- **Supplied text**:
Saturday 20 June 2015

A sample of a piece about Raymond Durgnat

A long, long time ago English film magazines arrived in Melbourne after a journey by boat that often took several months. They could arrive in a rush, several issues at a time. The place where they were sold was McGills Newsagency in Elizabeth Street, near Bourke Street. It was a dim and overstocked shop. The ground floor walls had books on shelves that reached to the ceiling. But the space was dominated by two large flat display cases that started near the entrance and went the length of the room. You could pick up the magazines on display and look at the contents. The Brit film journals, and the locally produced Film Journal would have the current issues on display. A couple of American publications went on sale there as well, though somewhat more sporadically.

In the early- to mid-1960s generally there were five Brit publications – Sight & Sound (quarterly), Monthly Film Bulletin, Movie, Continental Film Review and Films and Filming. Very occasionally there were copies to be found of publications put out under the rubric of Motion but they were hard to track down.  Films and Filming was part of a set of seven publications (Books and Bookmen, Music and Musicians, etc) and generally had the raciest prose, written by a set of writers, though not one that operated as a group as far as could be seen. The raciest pictures were in Continental Film Review. The management of this part of McGills’ shop was in the hands of a young man named Mervyn Binns. He was a conservative dresser who wore a grey knee length dustcoat fastened by a belt. He had an oval face, slicked his hair straight back, held it there with brilliantine and wore thick lensed glasses. When he left the shop at 5.30 pm at night he wore a hat. He seemed a very dour figure, though later with another far more extroverted man named Paul Stephens he had this act where the pair of them would dress up as vampires and hire themselves out at horror film premieres. One night when Stephens hid himself in the male toilet at interval and leapt out upon the arrival of the first patron, the punter complained to the management that he “nearly had a heart attack”.

- **Task**: Transcribe the portion of the piece about Raymond Durgnat between "A long, long" and "somewhat more sporadically.", inclusive. The listing that follows was drawn from a separate source and bears no relation to the piece about Raymond Durgnat.

- **Information supplied**:
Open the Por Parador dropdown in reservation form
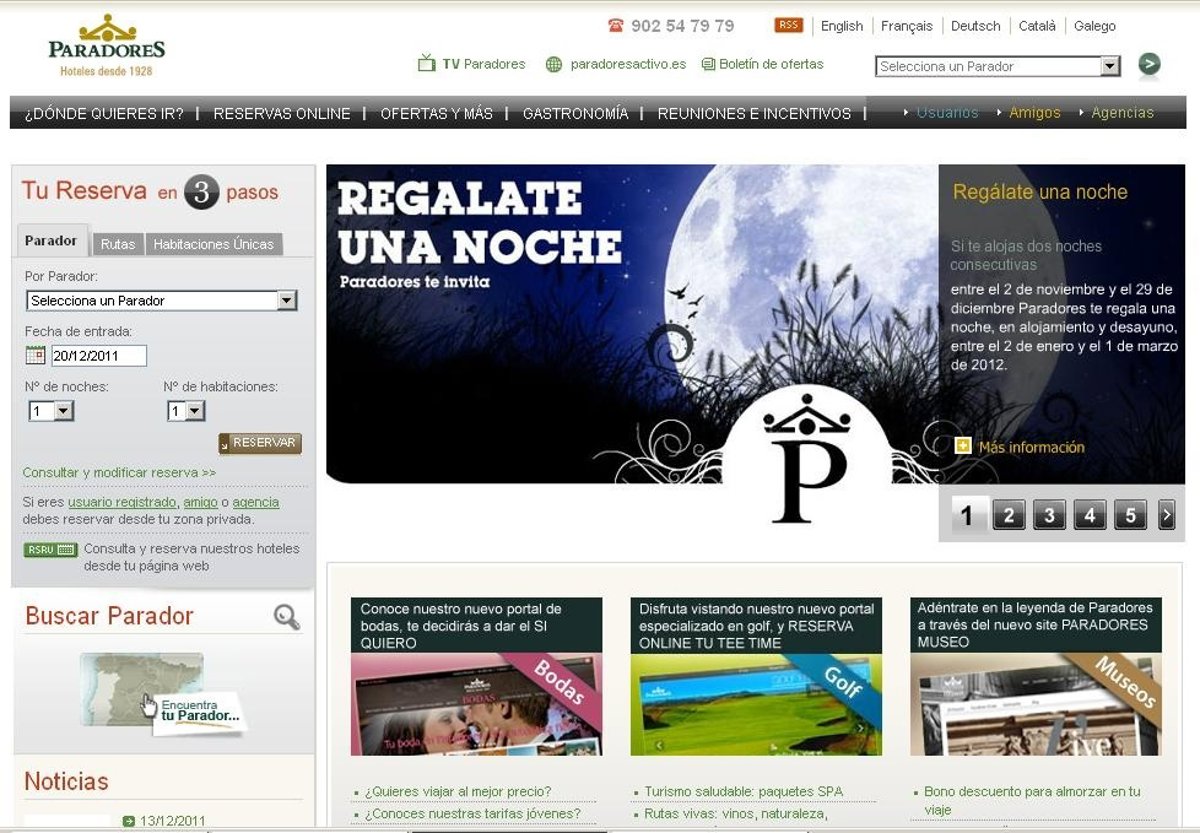click(x=286, y=301)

- **Task output**:
A long, long time ago English film magazines arrived in Melbourne after a journey by boat that often took several months. They could arrive in a rush, several issues at a time. The place where they were sold was McGills Newsagency in Elizabeth Street, near Bourke Street. It was a dim and overstocked shop. The ground floor walls had books on shelves that reached to the ceiling. But the space was dominated by two large flat display cases that started near the entrance and went the length of the room. You could pick up the magazines on display and look at the contents. The Brit film journals, and the locally produced Film Journal would have the current issues on display. A couple of American publications went on sale there as well, though somewhat more sporadically.